I've never understood a man who can't tell his wife how he prefer's his food.
Obviously never been a problem here.
That's obviously not a problem here either. However, actually thinking about food and remembering what you have eaten enough to even notice patterns in what your wife is doing and mention them? That's something different entirely!
 
Incidentally, I am surprised people seem to have taken this differently to how we did - people seem to think this is about men being too scared of their wives to tell them what they think.

I know someone who tosses his lunch regularly when she sends him a particular type of dish. He eats it at home without a word but hates it and won't eat it at work when she sends leftovers along.

Not the only such case I've heard of.
 
Please don't turn this into a women-are-terrible-and-all-feminists rant. That was not what this was about. I don't care what some men who don't stick up for themselves do. I thought this was funny and sweet.
 
In fact, the fact that I can't share something amusing about married life and showing how WONDERFUL some wives are by THINKING ABOUT WHAT THEIR HUSBANDS WANT, without it being turned into a thread about how women are in control and how terrible they are by making food their husbands don't like is a problem. My gosh.
And here I posted just recently about how women not wanting to post here because the men just hate women was a miss-understanding.
Guys, lighten up!
 
The disconnect shown in that article, and the comments, which show many, many couples have observed this, illustrates the natural instinctual desire of a wife to serve her husband as well as she can.
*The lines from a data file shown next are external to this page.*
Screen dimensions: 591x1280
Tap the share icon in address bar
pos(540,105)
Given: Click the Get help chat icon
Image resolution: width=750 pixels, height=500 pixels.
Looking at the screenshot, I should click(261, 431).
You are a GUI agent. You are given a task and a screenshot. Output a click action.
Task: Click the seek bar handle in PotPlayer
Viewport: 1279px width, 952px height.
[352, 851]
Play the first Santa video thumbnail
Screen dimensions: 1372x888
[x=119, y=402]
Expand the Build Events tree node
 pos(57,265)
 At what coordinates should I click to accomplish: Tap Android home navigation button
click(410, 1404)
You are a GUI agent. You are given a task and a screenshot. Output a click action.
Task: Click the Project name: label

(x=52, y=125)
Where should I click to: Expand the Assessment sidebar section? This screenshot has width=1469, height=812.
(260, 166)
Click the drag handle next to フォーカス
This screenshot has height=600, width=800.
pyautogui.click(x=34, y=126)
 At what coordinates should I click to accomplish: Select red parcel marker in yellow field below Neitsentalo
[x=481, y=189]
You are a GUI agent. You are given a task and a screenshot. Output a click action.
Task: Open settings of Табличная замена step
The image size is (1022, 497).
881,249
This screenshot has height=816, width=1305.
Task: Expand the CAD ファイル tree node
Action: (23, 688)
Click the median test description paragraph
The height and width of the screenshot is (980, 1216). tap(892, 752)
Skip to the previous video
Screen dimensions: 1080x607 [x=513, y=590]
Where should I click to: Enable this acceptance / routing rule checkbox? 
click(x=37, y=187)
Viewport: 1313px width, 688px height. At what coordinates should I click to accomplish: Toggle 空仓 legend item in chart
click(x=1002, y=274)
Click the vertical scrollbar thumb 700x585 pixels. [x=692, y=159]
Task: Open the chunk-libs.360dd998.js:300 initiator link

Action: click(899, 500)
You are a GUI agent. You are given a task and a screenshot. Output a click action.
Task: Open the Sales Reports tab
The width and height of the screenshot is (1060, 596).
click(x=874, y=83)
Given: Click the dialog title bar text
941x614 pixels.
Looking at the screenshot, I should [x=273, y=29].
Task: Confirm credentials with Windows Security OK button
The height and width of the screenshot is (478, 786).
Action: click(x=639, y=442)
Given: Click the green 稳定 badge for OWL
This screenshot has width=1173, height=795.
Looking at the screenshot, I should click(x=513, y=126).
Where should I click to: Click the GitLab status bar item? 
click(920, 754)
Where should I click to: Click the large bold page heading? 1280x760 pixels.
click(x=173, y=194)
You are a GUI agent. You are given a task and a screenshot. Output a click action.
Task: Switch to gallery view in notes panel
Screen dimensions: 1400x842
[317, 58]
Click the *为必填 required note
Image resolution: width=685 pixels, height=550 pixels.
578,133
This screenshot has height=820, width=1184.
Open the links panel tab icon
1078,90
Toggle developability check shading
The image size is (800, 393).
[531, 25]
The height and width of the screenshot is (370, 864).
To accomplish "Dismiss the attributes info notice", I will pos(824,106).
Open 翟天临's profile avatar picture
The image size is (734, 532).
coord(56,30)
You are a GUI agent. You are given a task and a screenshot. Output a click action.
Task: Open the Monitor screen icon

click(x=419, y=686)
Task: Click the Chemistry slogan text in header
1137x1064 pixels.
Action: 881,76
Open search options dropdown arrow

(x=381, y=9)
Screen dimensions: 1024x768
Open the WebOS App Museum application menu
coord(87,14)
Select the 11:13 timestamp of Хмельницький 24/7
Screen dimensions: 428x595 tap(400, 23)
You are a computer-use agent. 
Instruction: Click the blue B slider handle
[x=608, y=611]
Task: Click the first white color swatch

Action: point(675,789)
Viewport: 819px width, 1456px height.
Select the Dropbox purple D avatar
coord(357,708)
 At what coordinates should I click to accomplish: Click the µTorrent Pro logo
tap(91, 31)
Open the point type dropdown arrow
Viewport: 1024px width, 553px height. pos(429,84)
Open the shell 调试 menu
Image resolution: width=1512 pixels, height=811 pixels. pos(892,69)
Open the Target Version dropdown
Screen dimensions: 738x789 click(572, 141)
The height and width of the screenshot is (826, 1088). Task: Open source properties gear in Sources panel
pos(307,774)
Because it is her job to do the cooking, and she wants to please her husband, a good wife will remember every little clue she sees to what her husband prefers. One tiny comment years ago will have stuck in her mind, and become the key guidance around how she does something. To her, that little comment is very important, the way she prepares food as a result she also believes is correct and very important for her husband. This is a beautiful thing.
As I was reading your comment here @FollowingHim, it seemed to me to be more than just a "wife" thing. Yes, my wives make particular choices about food selection and preparation because of my likes and dislikes but since I've been in a situation with having a maid in the house, I've seen the efforts she has gone to so that she serves up meals I'll enjoy. She watches YouTube videos etc. to learn what a westerner likes to eat and how to prepare it. She will even happily prepare a completely different meal for me if there are guests and they are eating traditional dishes. So it's more than just a wife's desire to please her husband; I think there's something God has put in women's DNA to motivate them to make men happy with food. And men should learn to enjoy and appreciate it while thanking their women for happily accommodating their man's culinary idiosyncrasies.
 
She will even happily prepare a completely different meal for me if there are guests and they are eating traditional dishes.
That reminds me of how some Asian restaurants will automatically give you a fork and spoon if you look like a Westerner, and give chopsticks if you look Asian. They're trying to be caring and accommodating - but as for me half the fun of going to an Asian restaurant is the challenge of eating with chopsticks, it is annoying as I then have to explicitly ask for chopsticks. I can imagine you finding your maid's caring behaviour annoying if you actually wanted to eat the local food - but her intent is positive. It's about making careful, caring decisions based on assumed preferences.
 
I think the root of the problem, is Idontwanttohurtmywifesfeelingsitis.
 
A far more serious issue is being ignored here: what sort of psychopath eats soft bacon?
Can't wait to learn what all the psychopaths have to say on the issue of who among them eats soft bacon!